### ABOUT THIS TASK
Transcribe exactly everything in the data below from the line containing "Task: Select the value" down to the line containing "This screenshot has height=427, width=616.", both lines included and nothing further.

### MATERIAL FOR THE TASK
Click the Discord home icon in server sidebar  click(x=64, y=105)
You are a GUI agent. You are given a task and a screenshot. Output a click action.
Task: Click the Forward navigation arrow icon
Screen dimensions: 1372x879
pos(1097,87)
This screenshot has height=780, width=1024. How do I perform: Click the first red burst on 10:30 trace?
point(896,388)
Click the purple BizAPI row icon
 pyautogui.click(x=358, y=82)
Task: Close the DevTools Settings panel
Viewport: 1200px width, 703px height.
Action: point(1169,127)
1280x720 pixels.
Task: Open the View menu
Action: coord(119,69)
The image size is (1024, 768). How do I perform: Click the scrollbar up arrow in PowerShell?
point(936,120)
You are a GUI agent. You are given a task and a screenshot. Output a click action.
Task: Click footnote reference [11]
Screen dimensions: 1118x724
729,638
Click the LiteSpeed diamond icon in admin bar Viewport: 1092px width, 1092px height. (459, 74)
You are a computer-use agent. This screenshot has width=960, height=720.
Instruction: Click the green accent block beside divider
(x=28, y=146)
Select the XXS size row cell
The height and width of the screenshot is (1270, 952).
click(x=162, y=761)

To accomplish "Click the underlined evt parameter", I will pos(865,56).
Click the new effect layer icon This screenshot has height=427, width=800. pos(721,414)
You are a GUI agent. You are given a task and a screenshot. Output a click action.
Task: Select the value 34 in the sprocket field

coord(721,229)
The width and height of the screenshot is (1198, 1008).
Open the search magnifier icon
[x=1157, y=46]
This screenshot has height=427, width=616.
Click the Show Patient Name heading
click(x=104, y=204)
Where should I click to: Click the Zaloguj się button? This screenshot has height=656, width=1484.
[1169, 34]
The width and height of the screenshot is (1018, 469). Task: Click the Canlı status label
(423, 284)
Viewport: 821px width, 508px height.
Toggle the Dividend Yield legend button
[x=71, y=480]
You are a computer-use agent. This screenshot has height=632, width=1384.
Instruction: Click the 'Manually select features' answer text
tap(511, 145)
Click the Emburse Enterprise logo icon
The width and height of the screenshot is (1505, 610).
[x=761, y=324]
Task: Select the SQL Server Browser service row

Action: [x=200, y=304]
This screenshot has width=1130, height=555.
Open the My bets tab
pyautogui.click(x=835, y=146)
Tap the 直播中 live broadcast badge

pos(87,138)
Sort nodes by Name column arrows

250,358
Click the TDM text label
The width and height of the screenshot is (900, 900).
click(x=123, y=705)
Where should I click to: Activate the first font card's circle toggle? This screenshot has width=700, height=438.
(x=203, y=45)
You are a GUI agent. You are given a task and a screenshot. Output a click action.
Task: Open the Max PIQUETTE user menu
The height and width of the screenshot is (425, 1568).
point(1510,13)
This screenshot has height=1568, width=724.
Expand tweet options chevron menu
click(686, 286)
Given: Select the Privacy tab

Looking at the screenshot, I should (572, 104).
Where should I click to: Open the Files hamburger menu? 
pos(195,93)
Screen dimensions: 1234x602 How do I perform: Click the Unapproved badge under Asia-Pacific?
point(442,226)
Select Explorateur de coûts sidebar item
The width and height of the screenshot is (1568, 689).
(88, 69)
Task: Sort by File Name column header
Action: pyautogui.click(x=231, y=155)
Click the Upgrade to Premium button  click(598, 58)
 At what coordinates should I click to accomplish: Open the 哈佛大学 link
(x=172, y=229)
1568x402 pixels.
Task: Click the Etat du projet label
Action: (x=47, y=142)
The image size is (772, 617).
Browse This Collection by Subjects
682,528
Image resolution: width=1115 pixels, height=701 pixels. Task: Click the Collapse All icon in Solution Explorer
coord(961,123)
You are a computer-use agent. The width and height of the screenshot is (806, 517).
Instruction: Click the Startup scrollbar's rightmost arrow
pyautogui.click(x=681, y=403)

### ANSWER TO THIS PROBLEM
Task: Select the value 34 in the sprocket field

coord(721,229)
The width and height of the screenshot is (1198, 1008).
Open the search magnifier icon
[x=1157, y=46]
This screenshot has height=427, width=616.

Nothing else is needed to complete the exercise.